The identification of a size-sensing molecule has been a long lasting quest and has proven surprisingly difficult, as evidenced by the recent controversy on the role of Pom1 in the fission yeast. This might indicate that size-sensing is generally not the function of a single molecule but is rather a systems-level property. In other words, several proteins inside a regulatory pathway may participate to the size-dependence of a cell cycle event. As an example, in E. coli the local concentrations of MinCD and FtsZ at mid-cell might both change when the cell elongates and could in concert determine the size-dependence of cytokinesis. Importantly, numerous cell cycle regulators exhibit specific localization patterns, such as CtrA and MipZ in C. crescentus, MinCD, SlmA, DnaA in E. coli (Bernhardt and De Boer, 2005; Goley et al., 2007; Lutkenhaus, 2007; Boeneman et al., 2009; Nozaki et al., 2009). Such subcellular localization can readily result in size-dependent local concentration. When a protein is constitutively expressed, its total amount is proportional to cell size. If such a protein is localized in a subcellular volume that does not change proportionally to the total volume when the cell grows, its local concentration is size-dependent. As a simple example, if the subcellular volume is constant, the protein concentration is proportional to the total cell volume. Several regulators in a single pathway can be localized, in particular since some events such as cytokinesis are spatially controlled, and several size-dependent signals may therefore co-exist, leading to a complex size control of the event.

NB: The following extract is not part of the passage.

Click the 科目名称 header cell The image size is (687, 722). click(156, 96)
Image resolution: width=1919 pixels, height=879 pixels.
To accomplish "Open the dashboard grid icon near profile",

Here I described several regulatory pathways that could lead to size-dependent regulation of replication initiation, chromosome segregation and cytokinesis. In principle they could all be responsible for cell size control, i.e., for the observed dependence of the interdivision time on the size at birth at the single cell level. Old physiology experiments, in particular demonstrating the “rate maintenance” phenomenon Kjeldgaard et al., 1958; Cooper, 1969), suggest that size control in E. coli acts primarily at the level of replication initiation (Cooper, 1969). In agreement with this hypothesis, the dynamics of DnaA activity could potentially explain the observed incremental strategy for size control. The inactivation of DnaA following initiation could reset some DnaA-dependent signal which could therefore be linked to a size increment. In addition, the widely conserved principles underlying replication initiation control are in agreement with the common incremental strategy found in three divergent bacteria, as well as in a unicellular eukaryotic organism. In the budding yeast, size control is known to act primarily at the Start transition, i.e., the onset of replication, with a modulation of the G1 duration according to cell size at birth (Johnston et al., 1977; Turner et al., 2012). Experimental data are also compatible with size control acting slightly earlier, for instance at the level of origin licensing (Soifer et al., 2014). In contrast, in S. pombe, size control is known to act primarily at the G2/M transition (Fantes and Nurse, 1977; Turner et al., 2012). Interestingly, a recent analysis of single cell growth and division in this organism indicate that it does not follow the incremental model (Nobs and Maerkl, 2014), suggesting that the incremental strategy could be a property of the size control provided by the regulatory mechanisms of replication initiation. It would be interesting to study at the single cell level the wee1 mutant of S. pombe, which exhibits size control at the G1/S transition and determine whether size control follows an incremental strategy. In bacteria, DnaA-dependent initiation may provide the principal mechanism limiting cell size variations. Other cell cycle transitions may be size dependent, such as cytokinesis or chromosome segregation, leading to secondary size control mechanisms that could be revealed in specific environmental or genetic contexts, as demonstrated in yeasts.

Conflict of interest statement

The author declares that the research was conducted in the absence of any commercial or financial relationships that could be construed as a potential conflict of interest.